The phone jockeys are no better than the IVR. The DeliveryDemon has enough knowledge of help desks to know that, if the person you’re talking to can’t explain the effect of what they’re asking you to do, then it’s a bad idea to follow their instructions blindly, especially when their command of the English language is poor and their instructions are delivered in a barely intelligible mumble.

• After being told the router was in another room so it would take a couple of minutes to carry out the requested light status check, the Orange moron didn’t bother to hold on for the few minutes it took so it was back to the Orange IVR hell.
• There was a sudden improvement in the line speed, but all too brief.
• It took 40 minutes to get through to Orange this time
• The so-called technical support proposed a configuration change which he couldn’t explain beyond saying that the result would be loss of broadband for a period he couldn’t specify.
• The supervisor who eventually took over actually tried to claim that there was no such thing as a capacity constraint, that no matter how many users there are of a service, performance will never degrade.
• The supervisor also said they weren’t getting many calls. What’s going on here? Is Orange building in delays to its IVR system in the hope that complaining customers will go away?
• After TWO HOURS on the phone there was still no progress.
• After TWO AND A HALF HOURS on the phone, Orange finally admitted that there was a fault on their line.
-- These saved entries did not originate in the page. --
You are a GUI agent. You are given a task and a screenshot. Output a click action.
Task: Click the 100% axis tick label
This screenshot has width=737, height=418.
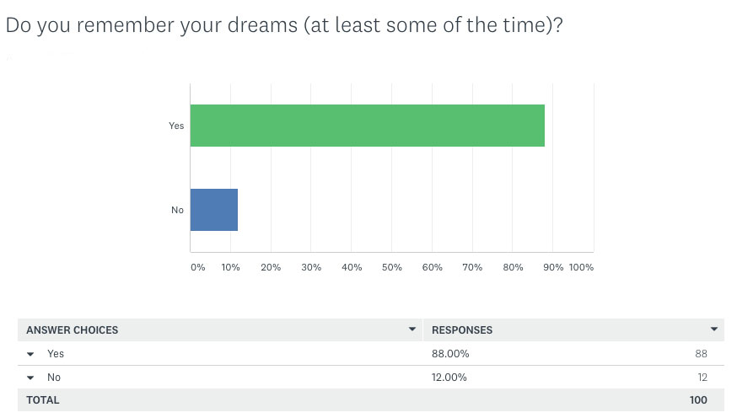pyautogui.click(x=582, y=267)
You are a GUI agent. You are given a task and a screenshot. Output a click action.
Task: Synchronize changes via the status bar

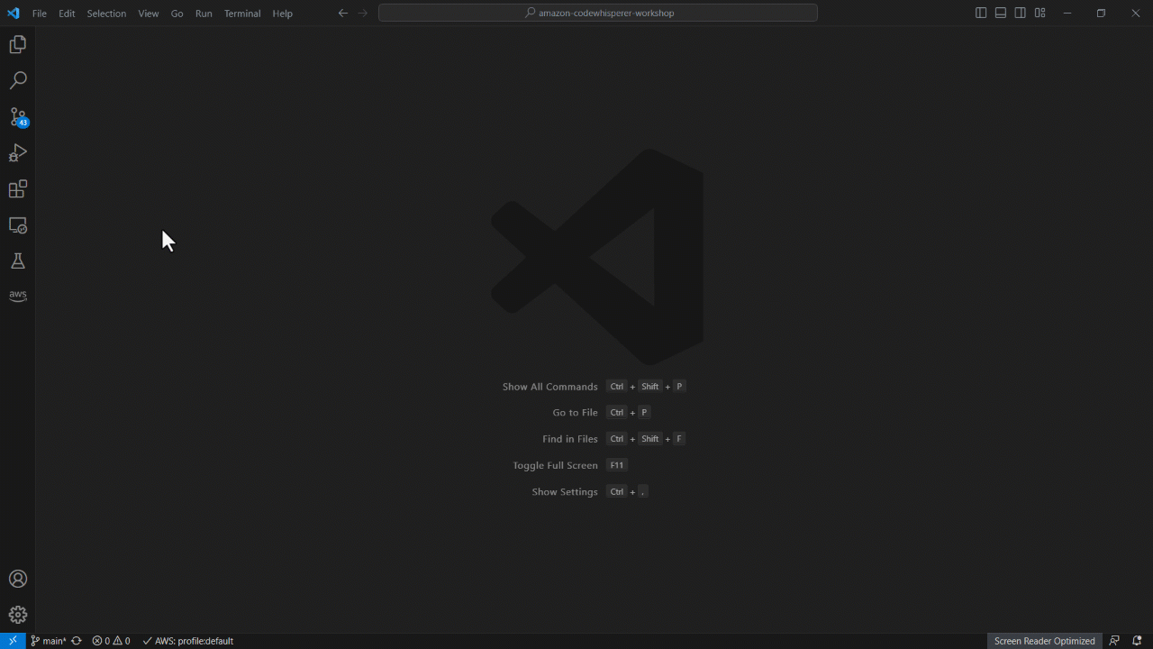pos(76,641)
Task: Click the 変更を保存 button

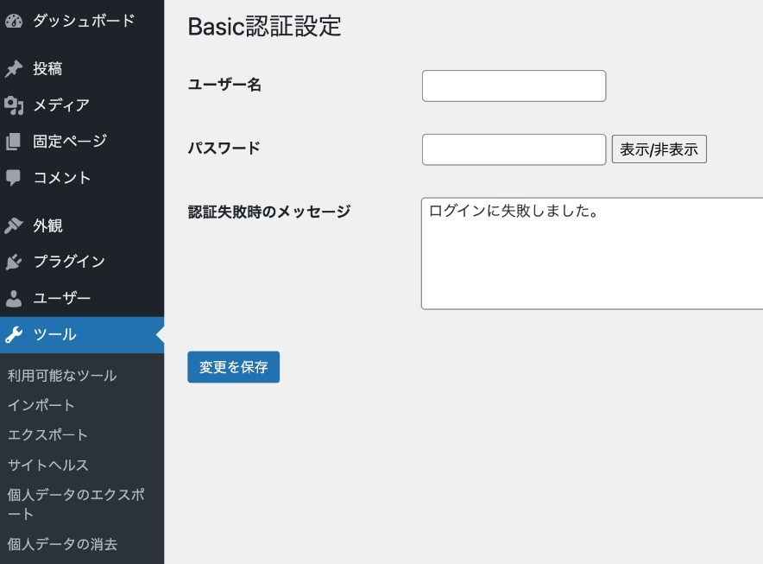Action: [x=233, y=366]
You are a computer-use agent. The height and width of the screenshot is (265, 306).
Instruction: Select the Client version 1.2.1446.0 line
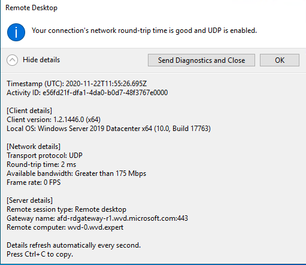[x=53, y=120]
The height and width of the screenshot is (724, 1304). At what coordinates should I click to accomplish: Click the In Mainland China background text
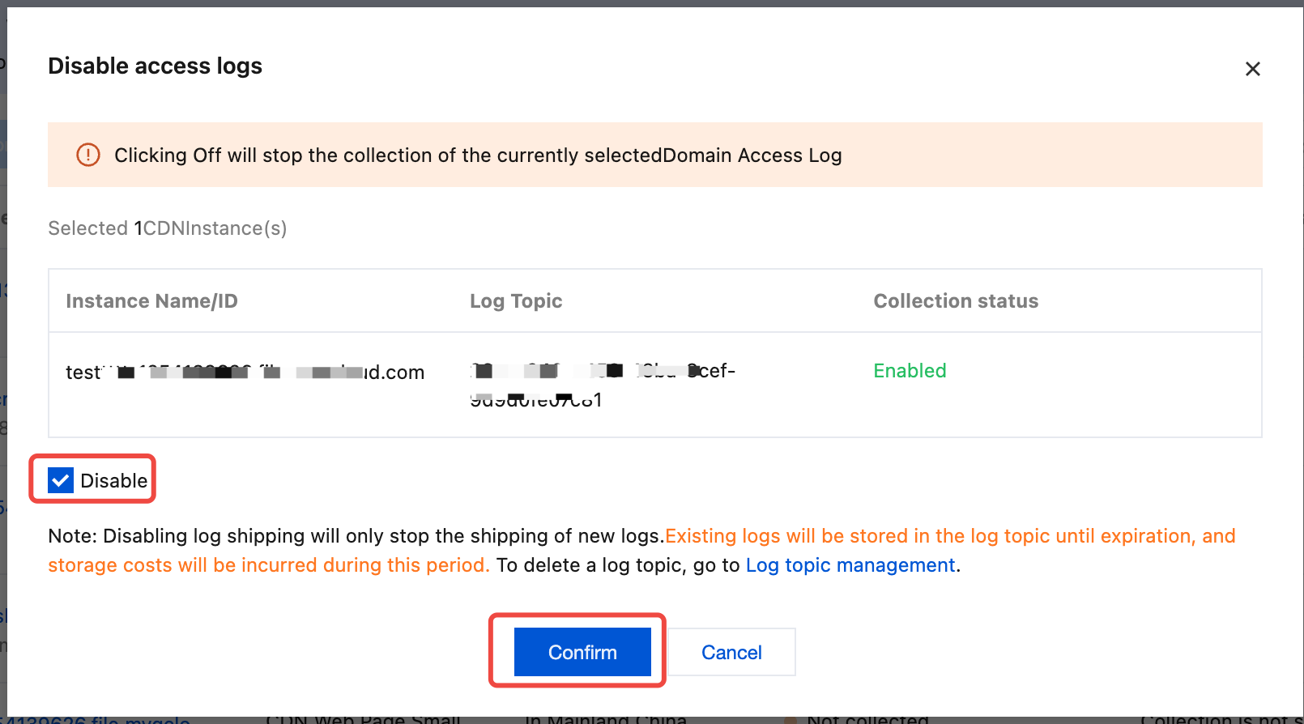pyautogui.click(x=605, y=719)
Needless to say, this phone marathon did not result in the problem being solved. The phone jockeys aren’t competent to resolve problems, the DeliveryDemon had to wait till next day for a call from an engineer. In the meantime she was stuck with a service so poor she had to resort to her mobile for web access.
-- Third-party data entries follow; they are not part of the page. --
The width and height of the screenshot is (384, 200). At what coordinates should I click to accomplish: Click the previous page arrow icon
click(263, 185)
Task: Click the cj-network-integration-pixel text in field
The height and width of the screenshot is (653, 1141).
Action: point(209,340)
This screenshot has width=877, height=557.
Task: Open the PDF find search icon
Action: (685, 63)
Next day the DeliveryDemon waited for the call. The agreed hour passed without any action from Orange so the DeliveryDemon picked up the phone again, only to discover that Orange cannot be bothered to make outbound calls, so the promise of a call from an engineer was based on a lie or incompetence on the part of their helpline, apparently a common occurrence.

What the phone jockey should have said is that, when the Orange service fails, it’s the customer’s job to carry out a number of tests over a 24 hour period before Orange will deign to do anything. So it’s another couple of days of a seriously degraded service which is still crawling along at well below 0.5Mbps most of the time, and yet another stint of battling the Orange IVR customer barrier.

Complaining about this fiasco is even more difficult. Orange won’t accept complaints over the phone, and their customer ‘service’ department don’t do email. The DeliveryDemon supposes they find it easier to claim that snail mail has been lost in the post sent to Orange Customer Support, PO Box 486, Rotherham, S63 5ZX.

There is a disturbing tendency for companies to think it is sufficient to set up a service and walk away. Monitoring and preventative maintenance seem to be a thing of the past, with companies expecting customers to do those particular jobs for them. And companies don’t want to deal with the problems their customers do identify, erecting barriers of IVR delay and complexity, and call centres whose staff lack the basic competencies required to deal with customers, never mind resolve problems. The DeliveryDemon disapproves of this trend, and thinks it’s high time for customers to fight back.